=== A data block ===
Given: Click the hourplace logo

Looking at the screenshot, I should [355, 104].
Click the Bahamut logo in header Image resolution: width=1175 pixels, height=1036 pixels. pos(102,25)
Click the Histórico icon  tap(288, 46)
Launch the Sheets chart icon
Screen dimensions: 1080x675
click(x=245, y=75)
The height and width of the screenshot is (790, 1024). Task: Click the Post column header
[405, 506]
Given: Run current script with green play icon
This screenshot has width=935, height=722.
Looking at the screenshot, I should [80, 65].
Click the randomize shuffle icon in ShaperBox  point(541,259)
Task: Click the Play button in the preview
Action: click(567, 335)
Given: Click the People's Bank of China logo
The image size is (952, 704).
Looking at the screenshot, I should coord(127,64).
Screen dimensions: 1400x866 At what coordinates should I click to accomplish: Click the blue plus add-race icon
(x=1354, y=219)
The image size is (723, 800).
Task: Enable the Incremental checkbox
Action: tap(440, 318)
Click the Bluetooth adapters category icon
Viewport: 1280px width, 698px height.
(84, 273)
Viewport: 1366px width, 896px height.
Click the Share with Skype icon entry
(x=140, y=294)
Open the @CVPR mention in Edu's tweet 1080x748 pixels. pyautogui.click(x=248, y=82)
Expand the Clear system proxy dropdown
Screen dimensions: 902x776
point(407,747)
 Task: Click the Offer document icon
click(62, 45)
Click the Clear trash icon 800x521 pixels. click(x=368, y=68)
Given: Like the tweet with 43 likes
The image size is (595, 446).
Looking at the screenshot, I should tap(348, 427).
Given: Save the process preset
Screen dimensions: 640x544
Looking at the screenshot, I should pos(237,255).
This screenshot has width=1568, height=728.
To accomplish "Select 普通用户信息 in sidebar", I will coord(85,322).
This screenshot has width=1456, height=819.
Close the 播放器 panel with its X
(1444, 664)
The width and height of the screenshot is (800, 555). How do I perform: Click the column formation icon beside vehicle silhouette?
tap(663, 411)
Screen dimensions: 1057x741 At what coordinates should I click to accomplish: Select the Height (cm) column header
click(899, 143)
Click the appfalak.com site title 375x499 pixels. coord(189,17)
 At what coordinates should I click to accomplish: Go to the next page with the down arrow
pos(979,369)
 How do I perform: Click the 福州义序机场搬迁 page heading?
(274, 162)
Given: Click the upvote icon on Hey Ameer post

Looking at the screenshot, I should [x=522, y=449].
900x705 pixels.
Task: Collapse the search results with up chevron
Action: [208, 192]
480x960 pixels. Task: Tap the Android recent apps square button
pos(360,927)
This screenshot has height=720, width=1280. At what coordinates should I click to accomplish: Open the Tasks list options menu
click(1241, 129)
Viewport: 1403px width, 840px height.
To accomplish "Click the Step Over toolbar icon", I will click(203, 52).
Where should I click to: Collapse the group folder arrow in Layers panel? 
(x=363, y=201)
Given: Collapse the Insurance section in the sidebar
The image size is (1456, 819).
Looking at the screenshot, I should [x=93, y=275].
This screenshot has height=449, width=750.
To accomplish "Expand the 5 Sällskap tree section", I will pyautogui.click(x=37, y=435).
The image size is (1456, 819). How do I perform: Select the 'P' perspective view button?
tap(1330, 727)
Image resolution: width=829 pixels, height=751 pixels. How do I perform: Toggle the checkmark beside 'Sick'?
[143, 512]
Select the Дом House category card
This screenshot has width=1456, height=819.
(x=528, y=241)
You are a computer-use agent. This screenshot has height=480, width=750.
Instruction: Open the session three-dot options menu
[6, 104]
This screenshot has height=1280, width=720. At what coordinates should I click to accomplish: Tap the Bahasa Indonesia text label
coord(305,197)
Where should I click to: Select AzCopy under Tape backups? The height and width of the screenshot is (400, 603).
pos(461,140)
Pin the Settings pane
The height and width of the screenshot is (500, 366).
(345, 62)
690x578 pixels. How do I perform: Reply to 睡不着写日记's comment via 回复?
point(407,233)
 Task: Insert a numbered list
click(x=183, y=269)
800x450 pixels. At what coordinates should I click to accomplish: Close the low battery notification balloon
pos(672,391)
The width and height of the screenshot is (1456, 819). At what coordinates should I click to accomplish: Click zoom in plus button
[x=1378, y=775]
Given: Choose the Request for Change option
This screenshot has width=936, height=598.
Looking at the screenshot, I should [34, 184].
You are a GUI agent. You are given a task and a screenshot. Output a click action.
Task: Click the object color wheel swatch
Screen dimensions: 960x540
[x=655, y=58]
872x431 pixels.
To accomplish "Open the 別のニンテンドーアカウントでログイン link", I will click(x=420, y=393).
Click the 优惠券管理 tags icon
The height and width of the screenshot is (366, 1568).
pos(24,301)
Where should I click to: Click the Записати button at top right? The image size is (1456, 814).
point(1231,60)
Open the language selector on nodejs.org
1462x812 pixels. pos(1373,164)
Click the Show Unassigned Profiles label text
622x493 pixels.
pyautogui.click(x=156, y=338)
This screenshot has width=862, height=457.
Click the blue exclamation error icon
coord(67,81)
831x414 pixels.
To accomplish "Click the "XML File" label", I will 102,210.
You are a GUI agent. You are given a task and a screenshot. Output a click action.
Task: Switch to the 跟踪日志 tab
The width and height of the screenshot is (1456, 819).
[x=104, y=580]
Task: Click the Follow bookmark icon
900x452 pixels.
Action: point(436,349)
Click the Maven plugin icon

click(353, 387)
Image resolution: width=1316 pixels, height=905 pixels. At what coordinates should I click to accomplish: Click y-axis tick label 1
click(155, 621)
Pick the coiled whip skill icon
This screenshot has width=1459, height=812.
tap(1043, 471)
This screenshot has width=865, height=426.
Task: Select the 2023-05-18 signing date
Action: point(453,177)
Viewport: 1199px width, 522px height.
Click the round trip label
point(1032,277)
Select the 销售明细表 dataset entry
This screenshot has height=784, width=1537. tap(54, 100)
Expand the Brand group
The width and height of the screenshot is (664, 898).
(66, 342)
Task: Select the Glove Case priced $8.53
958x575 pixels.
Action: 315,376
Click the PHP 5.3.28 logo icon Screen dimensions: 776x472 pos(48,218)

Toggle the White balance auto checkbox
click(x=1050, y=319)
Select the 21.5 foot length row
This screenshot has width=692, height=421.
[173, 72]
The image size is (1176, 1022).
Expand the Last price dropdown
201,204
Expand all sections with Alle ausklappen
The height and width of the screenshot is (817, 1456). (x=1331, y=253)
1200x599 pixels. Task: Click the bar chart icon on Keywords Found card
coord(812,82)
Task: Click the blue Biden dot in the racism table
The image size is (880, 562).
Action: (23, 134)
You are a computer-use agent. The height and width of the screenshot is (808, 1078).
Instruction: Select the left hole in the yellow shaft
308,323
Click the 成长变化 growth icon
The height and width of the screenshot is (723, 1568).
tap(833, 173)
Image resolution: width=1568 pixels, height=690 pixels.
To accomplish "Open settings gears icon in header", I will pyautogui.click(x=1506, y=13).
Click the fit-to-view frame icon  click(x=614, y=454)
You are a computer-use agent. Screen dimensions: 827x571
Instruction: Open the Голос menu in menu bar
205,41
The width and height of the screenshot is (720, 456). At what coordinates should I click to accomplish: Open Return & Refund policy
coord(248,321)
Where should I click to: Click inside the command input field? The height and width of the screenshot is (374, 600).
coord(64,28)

=== WORK TO BE COMPLETED ===
Please lay out every line of the items above as a Markdown table with the columns "Row" and "Line", leaving out blank lines.

=== EXERCISE RESULT ===
| Row | Line |
|---|---|
| 1 | Given: Click the hourplace logo |
| 2 | Looking at the screenshot, I should [355, 104]. |
| 3 | Click the Bahamut logo in header Image resolution: width=1175 pixels, height=1036 pixels. pos(102,25) |
| 4 | Click the Histórico icon  tap(288, 46) |
| 5 | Launch the Sheets chart icon |
| 6 | Screen dimensions: 1080x675 |
| 7 | click(x=245, y=75) |
| 8 | The height and width of the screenshot is (790, 1024). Task: Click the Post column header |
| 9 | [405, 506] |
| 10 | Given: Run current script with green play icon |
| 11 | This screenshot has width=935, height=722. |
| 12 | Looking at the screenshot, I should [80, 65]. |
| 13 | Click the randomize shuffle icon in ShaperBox  point(541,259) |
| 14 | Task: Click the Play button in the preview |
| 15 | Action: click(567, 335) |
| 16 | Given: Click the People's Bank of China logo |
| 17 | The image size is (952, 704). |
| 18 | Looking at the screenshot, I should coord(127,64). |
| 19 | Screen dimensions: 1400x866 At what coordinates should I click to accomplish: Click the blue plus add-race icon |
| 20 | (x=1354, y=219) |
| 21 | The image size is (723, 800). |
| 22 | Task: Enable the Incremental checkbox |
| 23 | Action: tap(440, 318) |
| 24 | Click the Bluetooth adapters category icon |
| 25 | Viewport: 1280px width, 698px height. |
| 26 | (84, 273) |
| 27 | Viewport: 1366px width, 896px height. |
| 28 | Click the Share with Skype icon entry |
| 29 | (x=140, y=294) |
| 30 | Open the @CVPR mention in Edu's tweet 1080x748 pixels. pyautogui.click(x=248, y=82) |
| 31 | Expand the Clear system proxy dropdown |
| 32 | Screen dimensions: 902x776 |
| 33 | point(407,747) |
| 34 |  Task: Click the Offer document icon |
| 35 | click(62, 45) |
| 36 | Click the Clear trash icon 800x521 pixels. click(x=368, y=68) |
| 37 | Given: Like the tweet with 43 likes |
| 38 | The image size is (595, 446). |
| 39 | Looking at the screenshot, I should tap(348, 427). |
| 40 | Given: Save the process preset |
| 41 | Screen dimensions: 640x544 |
| 42 | Looking at the screenshot, I should pos(237,255). |
| 43 | This screenshot has width=1568, height=728. |
| 44 | To accomplish "Select 普通用户信息 in sidebar", I will coord(85,322). |
| 45 | This screenshot has width=1456, height=819. |
| 46 | Close the 播放器 panel with its X |
| 47 | (1444, 664) |
| 48 | The width and height of the screenshot is (800, 555). How do I perform: Click the column formation icon beside vehicle silhouette? |
| 49 | tap(663, 411) |
| 50 | Screen dimensions: 1057x741 At what coordinates should I click to accomplish: Select the Height (cm) column header |
| 51 | click(899, 143) |
| 52 | Click the appfalak.com site title 375x499 pixels. coord(189,17) |
| 53 |  At what coordinates should I click to accomplish: Go to the next page with the down arrow |
| 54 | pos(979,369) |
| 55 |  How do I perform: Click the 福州义序机场搬迁 page heading? |
| 56 | (274, 162) |
| 57 | Given: Click the upvote icon on Hey Ameer post |
| 58 | Looking at the screenshot, I should [x=522, y=449]. |
| 59 | 900x705 pixels. |
| 60 | Task: Collapse the search results with up chevron |
| 61 | Action: [208, 192] |
| 62 | 480x960 pixels. Task: Tap the Android recent apps square button |
| 63 | pos(360,927) |
| 64 | This screenshot has height=720, width=1280. At what coordinates should I click to accomplish: Open the Tasks list options menu |
| 65 | click(1241, 129) |
| 66 | Viewport: 1403px width, 840px height. |
| 67 | To accomplish "Click the Step Over toolbar icon", I will click(203, 52). |
| 68 | Where should I click to: Collapse the group folder arrow in Layers panel?  |
| 69 | (x=363, y=201) |
| 70 | Given: Collapse the Insurance section in the sidebar |
| 71 | The image size is (1456, 819). |
| 72 | Looking at the screenshot, I should [x=93, y=275]. |
| 73 | This screenshot has height=449, width=750. |
| 74 | To accomplish "Expand the 5 Sällskap tree section", I will pyautogui.click(x=37, y=435). |
| 75 | The image size is (1456, 819). How do I perform: Select the 'P' perspective view button? |
| 76 | tap(1330, 727) |
| 77 | Image resolution: width=829 pixels, height=751 pixels. How do I perform: Toggle the checkmark beside 'Sick'? |
| 78 | [143, 512] |
| 79 | Select the Дом House category card |
| 80 | This screenshot has width=1456, height=819. |
| 81 | (x=528, y=241) |
| 82 | You are a computer-use agent. This screenshot has height=480, width=750. |
| 83 | Instruction: Open the session three-dot options menu |
| 84 | [6, 104] |
| 85 | This screenshot has height=1280, width=720. At what coordinates should I click to accomplish: Tap the Bahasa Indonesia text label |
| 86 | coord(305,197) |
| 87 | Where should I click to: Select AzCopy under Tape backups? The height and width of the screenshot is (400, 603). |
| 88 | pos(461,140) |
| 89 | Pin the Settings pane |
| 90 | The height and width of the screenshot is (500, 366). |
| 91 | (345, 62) |
| 92 | 690x578 pixels. How do I perform: Reply to 睡不着写日记's comment via 回复? |
| 93 | point(407,233) |
| 94 |  Task: Insert a numbered list |
| 95 | click(x=183, y=269) |
| 96 | 800x450 pixels. At what coordinates should I click to accomplish: Close the low battery notification balloon |
| 97 | pos(672,391) |
| 98 | The width and height of the screenshot is (1456, 819). At what coordinates should I click to accomplish: Click zoom in plus button |
| 99 | [x=1378, y=775] |
| 100 | Given: Choose the Request for Change option |
| 101 | This screenshot has width=936, height=598. |
| 102 | Looking at the screenshot, I should [34, 184]. |
| 103 | You are a GUI agent. You are given a task and a screenshot. Output a click action. |
| 104 | Task: Click the object color wheel swatch |
| 105 | Screen dimensions: 960x540 |
| 106 | [x=655, y=58] |
| 107 | 872x431 pixels. |
| 108 | To accomplish "Open the 別のニンテンドーアカウントでログイン link", I will click(x=420, y=393). |
| 109 | Click the 优惠券管理 tags icon |
| 110 | The height and width of the screenshot is (366, 1568). |
| 111 | pos(24,301) |
| 112 | Where should I click to: Click the Записати button at top right? The image size is (1456, 814). |
| 113 | point(1231,60) |
| 114 | Open the language selector on nodejs.org |
| 115 | 1462x812 pixels. pos(1373,164) |
| 116 | Click the Show Unassigned Profiles label text |
| 117 | 622x493 pixels. |
| 118 | pyautogui.click(x=156, y=338) |
| 119 | This screenshot has width=862, height=457. |
| 120 | Click the blue exclamation error icon |
| 121 | coord(67,81) |
| 122 | 831x414 pixels. |
| 123 | To accomplish "Click the "XML File" label", I will 102,210. |
| 124 | You are a GUI agent. You are given a task and a screenshot. Output a click action. |
| 125 | Task: Switch to the 跟踪日志 tab |
| 126 | The width and height of the screenshot is (1456, 819). |
| 127 | [x=104, y=580] |
| 128 | Task: Click the Follow bookmark icon |
| 129 | 900x452 pixels. |
| 130 | Action: point(436,349) |
| 131 | Click the Maven plugin icon |
| 132 | click(353, 387) |
| 133 | Image resolution: width=1316 pixels, height=905 pixels. At what coordinates should I click to accomplish: Click y-axis tick label 1 |
| 134 | click(155, 621) |
| 135 | Pick the coiled whip skill icon |
| 136 | This screenshot has width=1459, height=812. |
| 137 | tap(1043, 471) |
| 138 | This screenshot has width=865, height=426. |
| 139 | Task: Select the 2023-05-18 signing date |
| 140 | Action: point(453,177) |
| 141 | Viewport: 1199px width, 522px height. |
| 142 | Click the round trip label |
| 143 | point(1032,277) |
| 144 | Select the 销售明细表 dataset entry |
| 145 | This screenshot has height=784, width=1537. tap(54, 100) |
| 146 | Expand the Brand group |
| 147 | The width and height of the screenshot is (664, 898). |
| 148 | (66, 342) |
| 149 | Task: Select the Glove Case priced $8.53 |
| 150 | 958x575 pixels. |
| 151 | Action: 315,376 |
| 152 | Click the PHP 5.3.28 logo icon Screen dimensions: 776x472 pos(48,218) |
| 153 | Toggle the White balance auto checkbox |
| 154 | click(x=1050, y=319) |
| 155 | Select the 21.5 foot length row |
| 156 | This screenshot has width=692, height=421. |
| 157 | [173, 72] |
| 158 | The image size is (1176, 1022). |
| 159 | Expand the Last price dropdown |
| 160 | 201,204 |
| 161 | Expand all sections with Alle ausklappen |
| 162 | The height and width of the screenshot is (817, 1456). (x=1331, y=253) |
| 163 | 1200x599 pixels. Task: Click the bar chart icon on Keywords Found card |
| 164 | coord(812,82) |
| 165 | Task: Click the blue Biden dot in the racism table |
| 166 | The image size is (880, 562). |
| 167 | Action: (23, 134) |
| 168 | You are a computer-use agent. The height and width of the screenshot is (808, 1078). |
| 169 | Instruction: Select the left hole in the yellow shaft |
| 170 | 308,323 |
| 171 | Click the 成长变化 growth icon |
| 172 | The height and width of the screenshot is (723, 1568). |
| 173 | tap(833, 173) |
| 174 | Image resolution: width=1568 pixels, height=690 pixels. |
| 175 | To accomplish "Open settings gears icon in header", I will pyautogui.click(x=1506, y=13). |
| 176 | Click the fit-to-view frame icon  click(x=614, y=454) |
| 177 | You are a computer-use agent. Screen dimensions: 827x571 |
| 178 | Instruction: Open the Голос menu in menu bar |
| 179 | 205,41 |
| 180 | The width and height of the screenshot is (720, 456). At what coordinates should I click to accomplish: Open Return & Refund policy |
| 181 | coord(248,321) |
| 182 | Where should I click to: Click inside the command input field? The height and width of the screenshot is (374, 600). |
| 183 | coord(64,28) |